There are of course several external forces exerting some unpredictable influences on the market right now. Covid has meant that the government has suspended repossessions on lease-hire cars until the end of January, so supply is maybe artificially lower and prices higher. People are switching from public transport, perceived as riddled with germs, for private cars. Supply and demand then gets further out of whack.
On the other hand, some people are struggling for money as they lose their jobs, but are they yet forced sellers? When they are, this will drive prices down and supply up. I know one thing for certain – even the experts don’t really know.
And my track record on the topic is pretty shaky as well.
I wrote in November '19 about how I thought the classic car market, certainly for cars over 45 years old, would go bust. It had got to dizzy heights that were, in my view, unsustainable. I said that as elderly owners died, offspring would sell the cars and demand would not be there to soak them up.
This year I thought covid would accelerate this trend, sad to say. However the market reports nothing of the sort: instead it seems that wealthy collectors are snapping up the best examples in what is now a fairly flat market (albeit flat at high price levels).
I’m not sure what percentage of my readership is in the market for premium classic Ferraris, so let’s turn for a moment to more everyday buying concerns.
If you need a new (used) car, there’s not much you can do about it. Forced purchases are never comfortable, and this January I reckon the bargains will be fewer and further between. As I said last month, wait for February if you can and in fact, the longer the better. That’s for modern daily drivers.
If you want to buy something for high days and holidays (remember them?), then get on with it. Short term market fluctuations shouldn’t influence the purchase of something that is or will become a classic, especially if you’re going to hold onto it for many years. And let’s be clear, the clock is ticking on the internal combustion engine now – in a little over nine years the sale of new purely petrol-driven cars will be outlawed.

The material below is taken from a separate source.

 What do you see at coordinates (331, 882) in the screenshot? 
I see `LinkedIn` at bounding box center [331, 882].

So instead of the Jensen I wrote about previously, which starts at about £40k, what about the still-undervalued Jaguar XJS? This is arguably a better-built, more reliable and better driving car than the Jensen.

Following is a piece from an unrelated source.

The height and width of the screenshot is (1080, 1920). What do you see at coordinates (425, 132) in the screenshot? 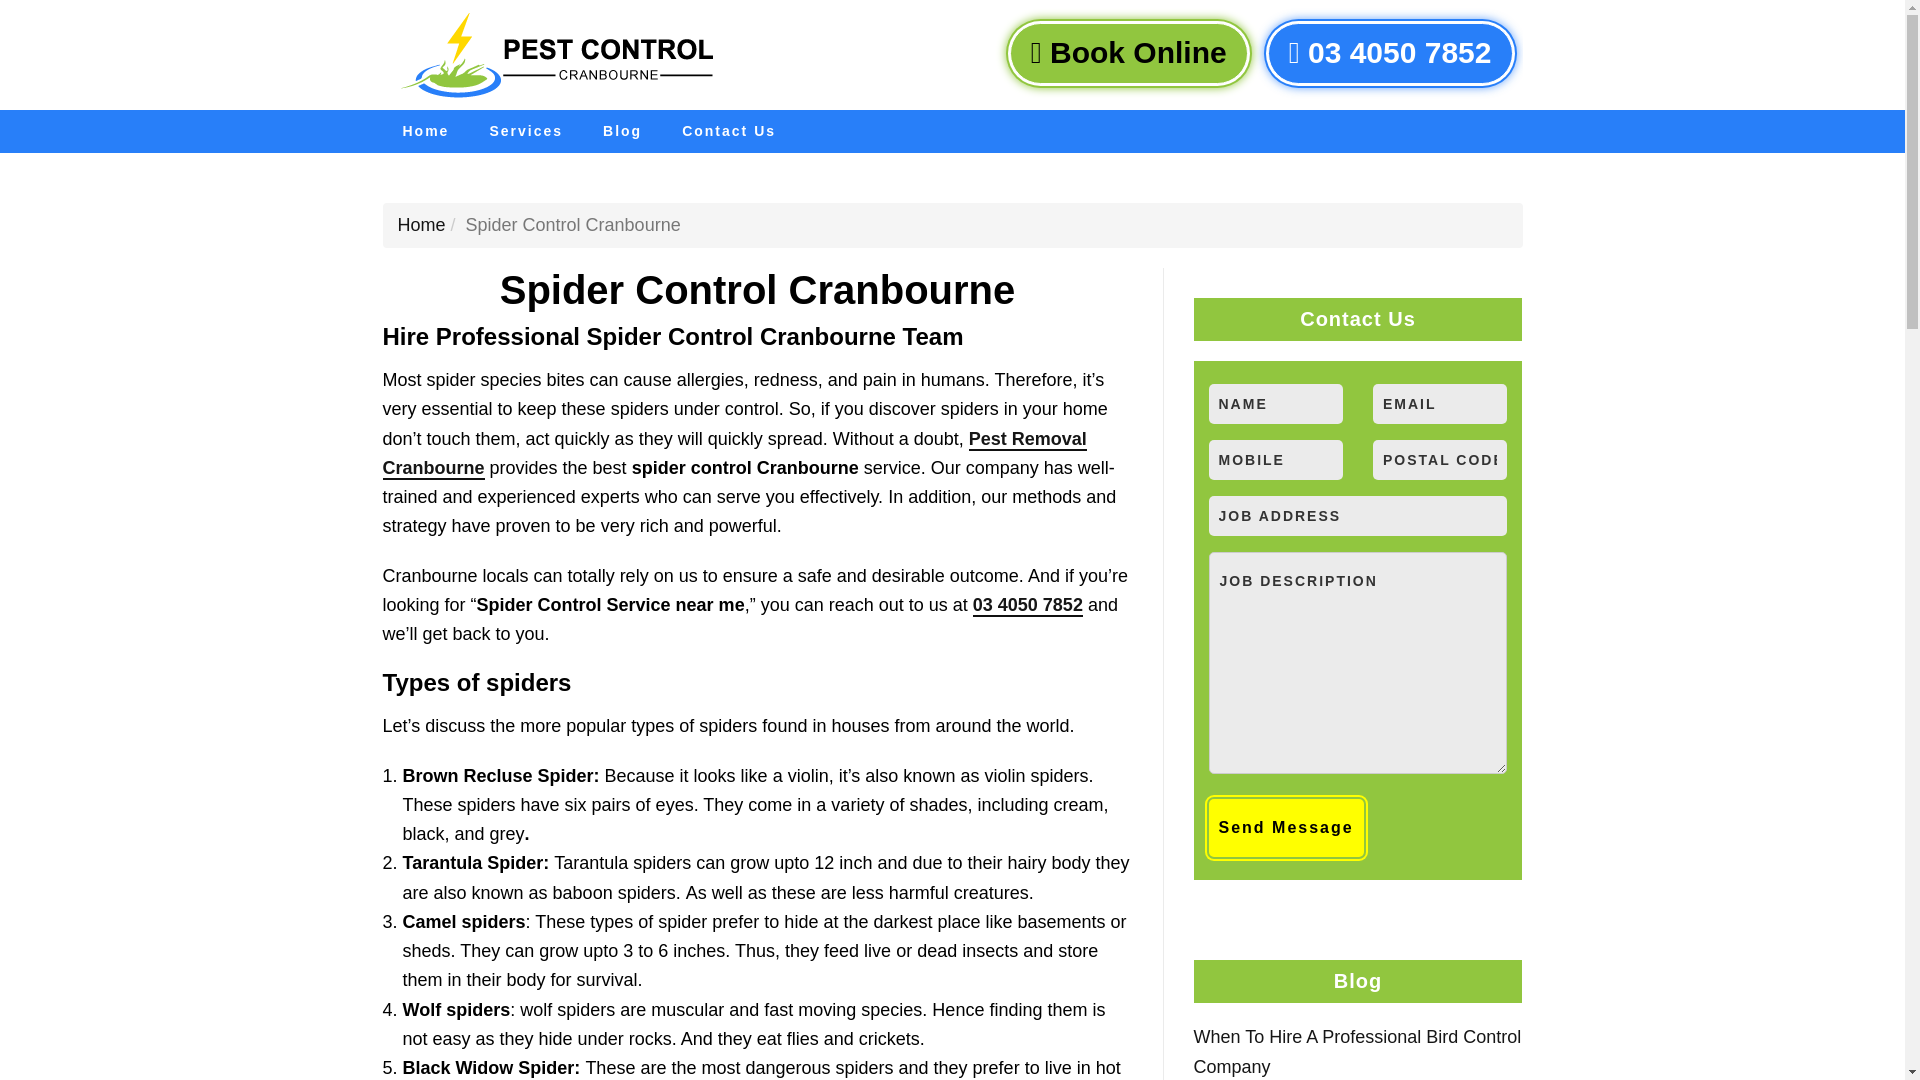
I see `Home` at bounding box center [425, 132].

Production started in 1976 and ran for twenty years. The last of the line cars even had twin airbags. You can’t pick up a decent XJS for £5k, like you could ten years ago, but £10k will get you into a nice 4.0 6 cylinder coupe. Convertible prices are double that.
By the early 90s, the engine was putting out 240hp and returning maybe 25mpg, all delivered silently through a 4-speed auto box. That’s where my money would go today. The visually identical 6.0 V12 will cost you 50% extra, and for that you get 300hp and 20mpg if you’re lucky.
I think the late model cars from 1993 are really elegant – long, low and wide cruisers. Colour matters with the XJS, and some of the metallic greens and blues offered were stunning.
Like the Jensen, they rust. Unlike the Jensen, they aren’t yet worth restoring (6.0 convertibles being the exception).
The back seats are hopeless for anyone not aged between 4 and 8, rear visibility is woeful and spare parts supply patchy. I once saw a £1k bill for a few minor electrical parts.
But what a wonderful way to start 2021, roaring out of this endless lockdown…
What to pay: £10k - £15k for a 1994 Jaguar XJS 4.0 coupe.